During that time, we watched Kellen go from almost crawling to crawling almost everywhere.

I asked Diane if we could make him some chaps and gloves out of dust mop material.

We got to spend a week with them and extended family at Seaside. It was a wonderful vacation.

I put a complete set of Dakota gauges in the Chevy. The speedometer broke for the third time (in ten years, that’s not bad for a 57 year old car) and it was time for a more permanent and programmable fix.

I was able to attend an event this summer where I love to take a rare, special kind of picture. They are low light, slow shutter speed, moving target, and moving camera photos.

Diane and I remain thankful for your prayers and kind words and eternally grateful to God for our every blessing.

One Year

I’ve heard it said and know it’s true that time flies when you’re having fun. It could also be said that time flies when you’re having cancer.

Once you get out of that early recovery period where time does not fly, it soon hits a pace I would like to slow. I would like to throw a net over it as it races past and drag it down so I could explain that there is no hurry now.

Well, maybe there’s a bit of a hurry to get things done before the cancer makes its move.

Today marks one year since my stem cell transplant. Last July first was my, “day zero,” the day I receive the infusion, the fourth day of my two week hospital stay. I woke up this morning feeling pretty good about putting the year behind me.

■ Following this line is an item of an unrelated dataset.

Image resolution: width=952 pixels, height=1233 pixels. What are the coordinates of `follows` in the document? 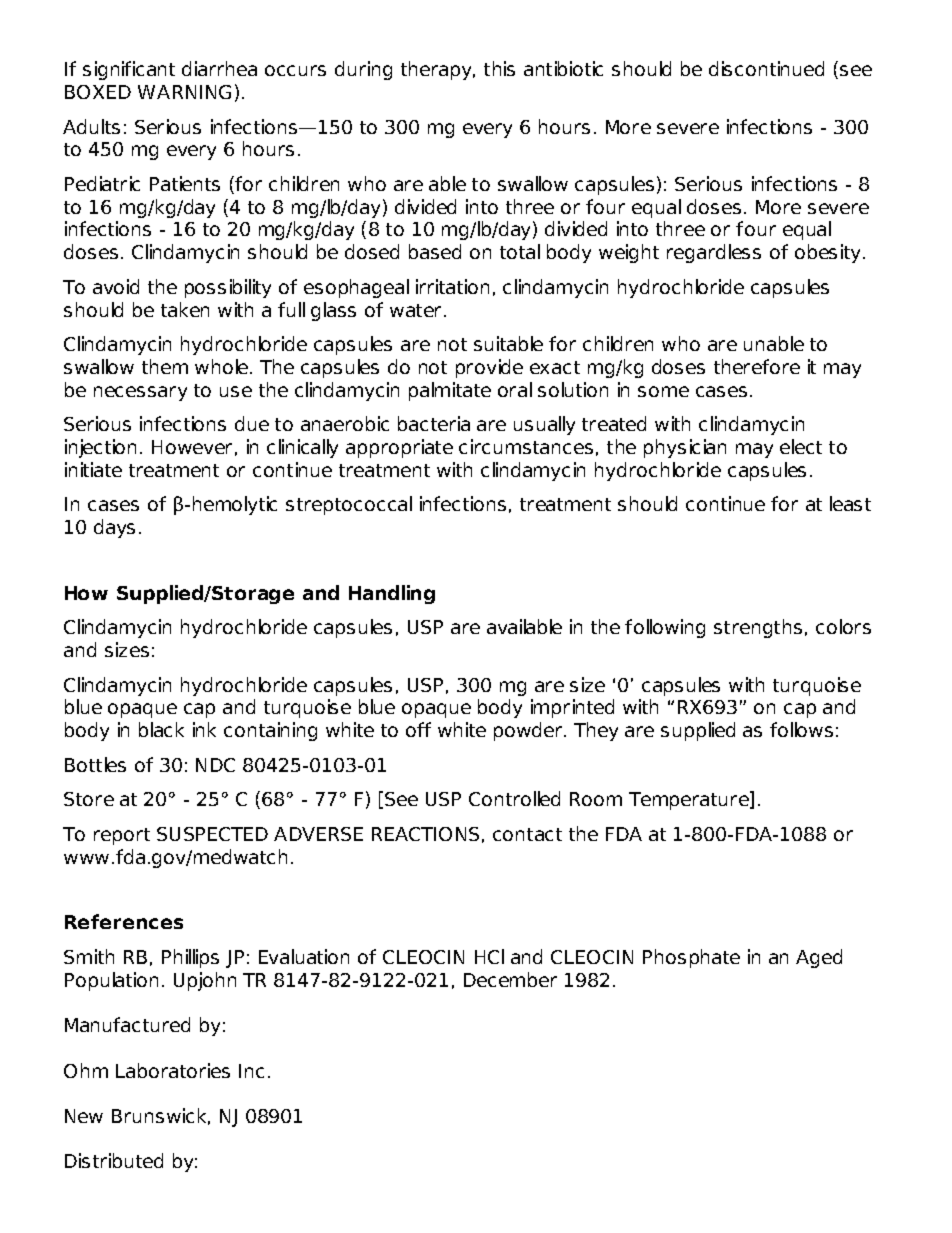 It's located at (801, 729).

I’ve recovered from the transplant with few lasting side effects, and am enjoying partial remission. I get to be here with my wife, Diane, I get to go to work every day, I’ve completed some projects around home, and I got to meet my grandson. Life is good.

Before I checked into the cancer treatment center in Portland, Diane and I met with a nurse. Her name was Sarah, and she was going to be our official guide through this process. She laid out the game plan, answered questions, gathered signatures, and issued documents including my personal calendar and schedule.

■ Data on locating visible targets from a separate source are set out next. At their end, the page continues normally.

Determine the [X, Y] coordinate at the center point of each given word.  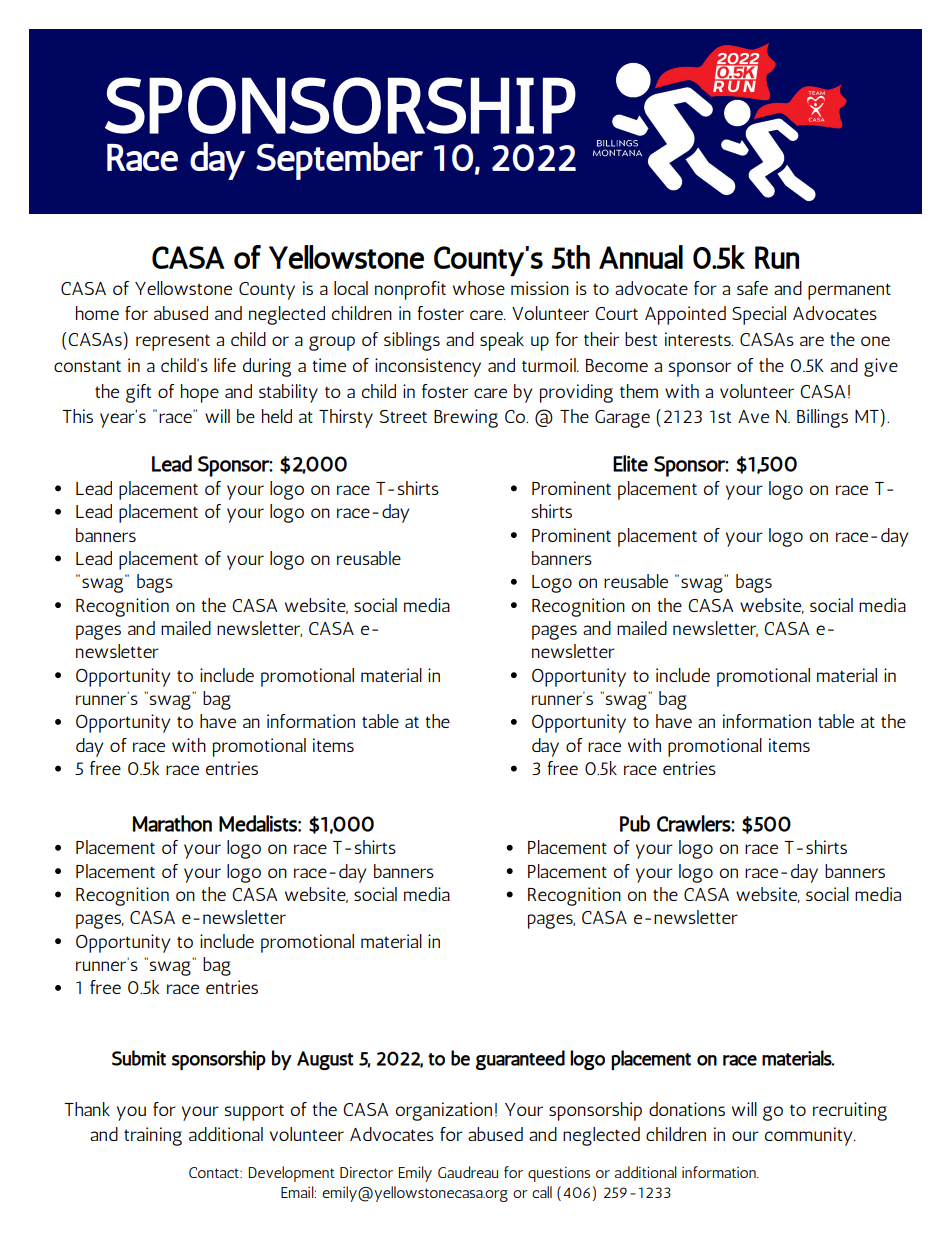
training [153, 1136]
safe [752, 288]
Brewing [466, 418]
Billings [822, 418]
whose [479, 288]
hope [200, 393]
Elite [630, 463]
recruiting [850, 1111]
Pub [635, 823]
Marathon [172, 823]
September [339, 161]
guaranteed [520, 1060]
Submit [139, 1058]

I didn’t see her after I checked into the hospital, but we spoke several times on the phone when I returned home. Except in an emergency she was to be my contact person. I would call and ask her if Diane and I could go to a movie or to Kaydia’s birthday party and she would remind me that it was too soon for that kind of exposure.

I kept her business card, and after a few months, I called to tell her my recovery was progressing well. I called her again today to tell her about the one year anniversary, and that I remember her kindness. After a moment, the lady who answered her extension said, “I’m sorry. Sarah was diagnosed with cancer in January and died in May.”